Originally Published in Corporate Counsel Connect | September 2, 2014 | Karen Deuschle
What does the modern general counsel worry about? Modern problems, of course, like data security and the impact of social media. According to theConsero 2014 General Counsel Data Survey, nearly half of all general counsel feel that their company is not ready for a cyber security breach, while other legal departments are wrestling with writing a social media policy that adequately mitigates legal risk. While technology issues topped the list of general counsel’s concerns in 2014, budgetary issues, other strapped resources, and complex regulatory changes also weigh heavy on the GC’s mind. Corporate Counsel Connect spoke with Paul Mandell, CEO of Consero, on some of the findings of their survey.
Obviously the large and extremely public data breaches of the past year have left most senior executives feeling vulnerable. According to the survey, 49% of GCs felt that their company is not adequately prepared to defend against a data breach – up from 2013 when just 23% of GCs held that sentiment. “Today’s general counsel are more attuned to cyber risk than ever before,” states Paul. Consero Group hosts roundtables and other networking events focused on senior executives, which gives the company unique insights into concerns of multiple top organizational leaders. In the surveys from other senior executives, Paul discovered consistent findings of a lack of confidence in data security infrastructure. “Given the impact of a potential breach, this seems to be an area that requires more attention from today’s large companies,” shares Paul.

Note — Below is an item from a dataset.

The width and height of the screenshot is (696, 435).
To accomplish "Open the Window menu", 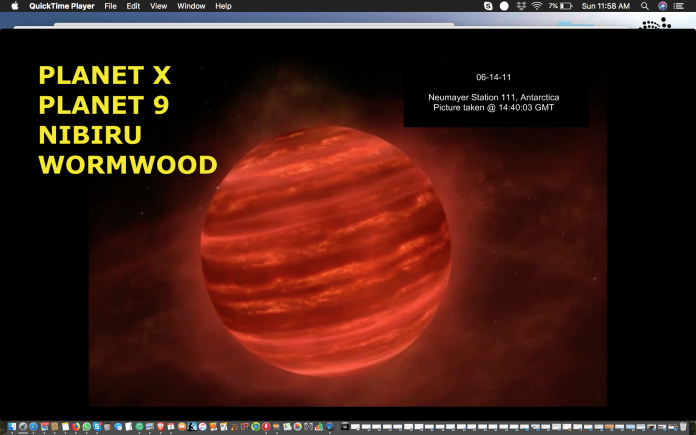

Given a unique perspective of seeing multiple top executives and how they could work together, Paul offers some advice for organizations with regards to data security. “The most common first step in tackling cyber risk is to identify and leverage partners who can offer the substance expertise to provide IT and security assistance, including both internal and external colleagues. With the right team, GCs can perform a liability audit to identify potential risks of different varieties and levels of severity. And following that exercise, GCs can collaborate with IT to develop, execute, and test a new security plan designed to keep cyber threats at bay,” advises Paul.
“I was most surprised by the fact that a significant percentage of the respondents do not have a social media policy,” shares Paul. Twenty percent of GCs felt their social media policy would not effectively mitigate legal risks, and a full 16% did not have a policy. These numbers are increasingly surprising given that 81% of the 2013 respondents were satisfied with their company’s social media policy.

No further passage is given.